At the very least, a breach should result in additional training for the employee involved, and potentially the entire workforce. Egregious and intentional violations may warrant termination. It is not illegal to terminate an at-will employee for a HIPAA violation. Recently, Lowell General Hospital fired an employee who accessed medical records without authorization or any legitimate reason for doing so. The Kansas Department for Aging and Disability Services terminated an employee who sent an unauthorized email with patient information to a group of its business associates. A diagnostic laboratory in Florida terminated an employee who disposed of patient records in a dumpster, rather than following company protocol that required such documents be securely shredded before disposal.
If the employee involved is a licensed professional, you may need to determine whether the circumstances warrant or require reporting to the state licensing board. Even if you do not report the employee’s conduct, the state licensing board may investigate and impose sanctions on your employee anyway. In fact, in early 2018, a nurse had her license to practice suspended for twelve months by the New York State Education Department Office of the Professions after she disclosed patient information to her new employer and the new employer used such information to contact the patients about switching providers.

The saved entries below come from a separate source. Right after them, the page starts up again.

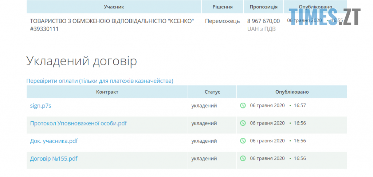Click the Переможець decision cell
This screenshot has height=177, width=373.
click(222, 21)
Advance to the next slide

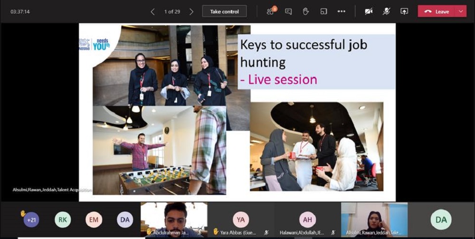[191, 11]
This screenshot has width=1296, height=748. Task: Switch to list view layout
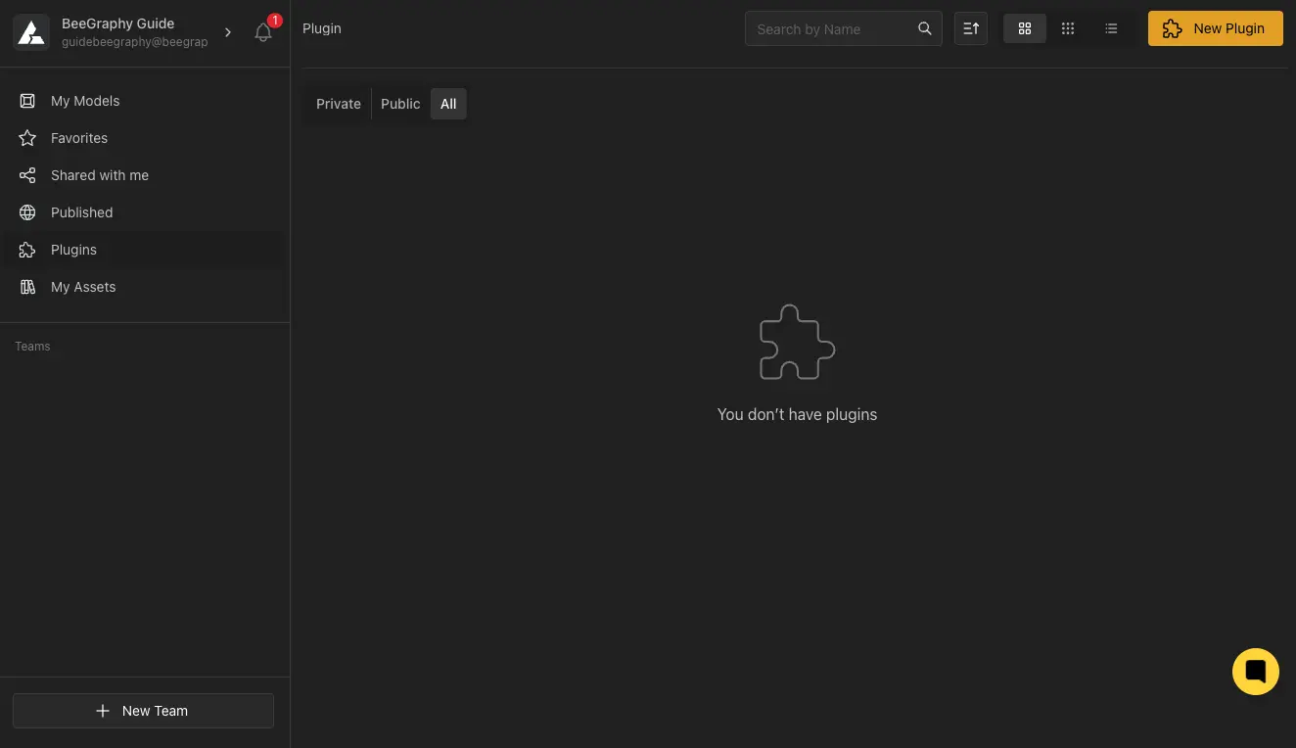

Special care and attention may be necessary if the employee has an employment agreement or is an independent contractor. An employment agreement or independent contractor agreement may set out the specific grounds for and procedures that must be followed in advance of termination. These agreements should be carefully reviewed with counsel before taking any remedial action against the individual.
Things may become more complicated if the individual is a partner of a medical practice (regardless of whether or not there is an employment agreement). Ownership of the practice does not (and should not) make an individual immune to consequences of a HIPAA violation, but it may be more difficult to expel such an individual from the practice if the underlying ownership documents do not adequately address the situation. The practice, its owners and counsel should review any employment agreement with the owner and any shareholders agreement, operating agreement, or partnership agreement to determine whether expulsion from ownership is possible and, if so, how it must be accomplished.
Lastly, you should also consider and weigh the degree of internal confidentiality versus transparency of the circumstances and consequences of a particular breach. The disciplinary actions taken in every incident set the tone within your organization, define your compliance culture, and establish expectations (or lack thereof) for future conduct. If repercussions are inequitably dealt (whether across clinical versus non-clinical or partner versus non-partner lines) this could create division within your organization and suggest to some that they are “immune” from harsher penalties than others.